A common scenario is if you have a model inference and retraining pipeline, where the inference app (App #1) needs to use the latest version of a trained model (App #2).

<Card title="View the Code" icon="github" href="https://github.com/beam-cloud/examples/tree/main/experimental/signals">
  See the code for this example on Github.
</Card>

## Invoking Functions in Other Apps

This example demonstrates how to invoke functions in other apps on Beam. Specifically, we cover the scenario with an inference and a retraining function.

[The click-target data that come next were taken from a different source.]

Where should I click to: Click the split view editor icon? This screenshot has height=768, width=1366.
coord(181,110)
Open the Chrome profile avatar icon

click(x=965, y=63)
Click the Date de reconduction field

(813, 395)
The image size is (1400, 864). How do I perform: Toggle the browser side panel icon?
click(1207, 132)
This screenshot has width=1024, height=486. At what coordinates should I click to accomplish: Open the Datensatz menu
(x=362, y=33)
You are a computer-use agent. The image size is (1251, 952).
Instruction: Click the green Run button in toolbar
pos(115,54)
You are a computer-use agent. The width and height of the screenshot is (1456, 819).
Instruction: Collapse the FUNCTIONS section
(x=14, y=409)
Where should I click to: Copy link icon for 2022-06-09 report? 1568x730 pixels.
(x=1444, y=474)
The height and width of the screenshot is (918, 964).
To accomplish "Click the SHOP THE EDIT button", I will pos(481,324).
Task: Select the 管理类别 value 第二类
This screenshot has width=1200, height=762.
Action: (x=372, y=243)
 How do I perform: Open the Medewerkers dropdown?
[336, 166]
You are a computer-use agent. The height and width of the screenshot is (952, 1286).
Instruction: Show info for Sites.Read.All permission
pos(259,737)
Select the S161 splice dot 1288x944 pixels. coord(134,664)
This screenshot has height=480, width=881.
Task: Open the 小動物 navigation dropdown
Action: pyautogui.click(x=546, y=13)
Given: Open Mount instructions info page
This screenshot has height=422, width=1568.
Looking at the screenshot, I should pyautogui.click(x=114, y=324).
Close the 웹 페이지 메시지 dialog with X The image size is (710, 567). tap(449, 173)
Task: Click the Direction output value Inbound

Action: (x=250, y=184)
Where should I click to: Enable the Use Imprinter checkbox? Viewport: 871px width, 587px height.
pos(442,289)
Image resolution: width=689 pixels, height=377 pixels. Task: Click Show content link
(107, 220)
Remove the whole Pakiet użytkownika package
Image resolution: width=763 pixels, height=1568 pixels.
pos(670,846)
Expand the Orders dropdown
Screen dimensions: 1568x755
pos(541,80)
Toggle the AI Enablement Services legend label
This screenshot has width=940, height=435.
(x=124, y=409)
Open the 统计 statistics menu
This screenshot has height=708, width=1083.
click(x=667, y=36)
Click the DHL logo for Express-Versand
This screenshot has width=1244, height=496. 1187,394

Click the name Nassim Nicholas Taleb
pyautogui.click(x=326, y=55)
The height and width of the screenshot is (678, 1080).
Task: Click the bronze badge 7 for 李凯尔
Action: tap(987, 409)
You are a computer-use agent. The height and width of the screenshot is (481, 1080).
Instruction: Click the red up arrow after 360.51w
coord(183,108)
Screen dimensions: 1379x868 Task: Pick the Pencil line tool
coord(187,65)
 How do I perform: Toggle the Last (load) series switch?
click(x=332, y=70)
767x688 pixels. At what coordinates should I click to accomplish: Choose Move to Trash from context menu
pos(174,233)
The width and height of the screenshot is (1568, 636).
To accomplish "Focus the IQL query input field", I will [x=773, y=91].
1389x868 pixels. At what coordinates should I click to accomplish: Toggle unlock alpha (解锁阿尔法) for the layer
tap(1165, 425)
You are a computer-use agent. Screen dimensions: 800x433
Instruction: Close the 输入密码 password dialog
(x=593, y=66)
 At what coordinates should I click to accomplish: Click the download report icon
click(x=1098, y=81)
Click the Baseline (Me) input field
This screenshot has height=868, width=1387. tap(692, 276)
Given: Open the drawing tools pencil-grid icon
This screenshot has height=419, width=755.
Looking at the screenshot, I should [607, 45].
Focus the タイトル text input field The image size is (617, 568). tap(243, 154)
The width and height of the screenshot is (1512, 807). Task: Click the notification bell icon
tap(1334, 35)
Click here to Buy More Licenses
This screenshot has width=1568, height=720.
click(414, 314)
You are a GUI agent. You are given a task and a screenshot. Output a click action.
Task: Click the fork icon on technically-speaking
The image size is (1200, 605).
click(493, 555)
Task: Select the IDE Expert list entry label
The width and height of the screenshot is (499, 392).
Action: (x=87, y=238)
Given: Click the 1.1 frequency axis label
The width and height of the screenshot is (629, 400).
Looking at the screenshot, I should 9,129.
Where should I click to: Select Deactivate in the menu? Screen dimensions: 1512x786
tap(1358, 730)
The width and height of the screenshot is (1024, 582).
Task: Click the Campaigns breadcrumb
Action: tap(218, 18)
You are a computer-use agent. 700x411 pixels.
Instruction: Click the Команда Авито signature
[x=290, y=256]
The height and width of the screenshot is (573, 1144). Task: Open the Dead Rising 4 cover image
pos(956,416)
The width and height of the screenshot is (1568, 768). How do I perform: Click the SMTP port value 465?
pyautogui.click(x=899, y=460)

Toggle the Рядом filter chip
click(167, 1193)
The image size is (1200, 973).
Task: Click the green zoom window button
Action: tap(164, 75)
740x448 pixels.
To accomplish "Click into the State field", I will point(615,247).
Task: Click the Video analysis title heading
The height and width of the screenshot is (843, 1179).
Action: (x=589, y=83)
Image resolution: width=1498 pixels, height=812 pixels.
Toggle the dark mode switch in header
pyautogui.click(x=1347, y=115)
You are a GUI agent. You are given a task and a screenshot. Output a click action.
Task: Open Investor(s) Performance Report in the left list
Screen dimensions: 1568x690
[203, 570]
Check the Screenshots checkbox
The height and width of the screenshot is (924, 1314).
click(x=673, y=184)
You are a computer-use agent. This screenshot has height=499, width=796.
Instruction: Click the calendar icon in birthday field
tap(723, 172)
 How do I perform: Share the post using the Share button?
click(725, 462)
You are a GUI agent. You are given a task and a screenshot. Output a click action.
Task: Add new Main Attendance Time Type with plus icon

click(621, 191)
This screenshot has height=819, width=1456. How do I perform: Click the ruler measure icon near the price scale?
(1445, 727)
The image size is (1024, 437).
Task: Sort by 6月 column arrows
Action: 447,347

The retraining function needs a way to tell the inference function to use the latest model.

We use an `experimental.Signal()`, which is a special type of event listener that can be triggered from the retrain function.

### App 1: Retraining App

This is the retraining app. Below, we register a `Signal` that will fire an event to our inference app, which is subscribed to this Signal event.

```python theme={null}
from beam import endpoint, experimental

@endpoint(name="trainer")
def train():
    # Send a signal to another app letting it know that it needs to reload the models
    s = experimental.Signal(name="reload-model")
    s.set(ttl=60)
```

### App 2: Inference App

Below is the inference app, which needs to reload the `on_start` function when retraining is finished.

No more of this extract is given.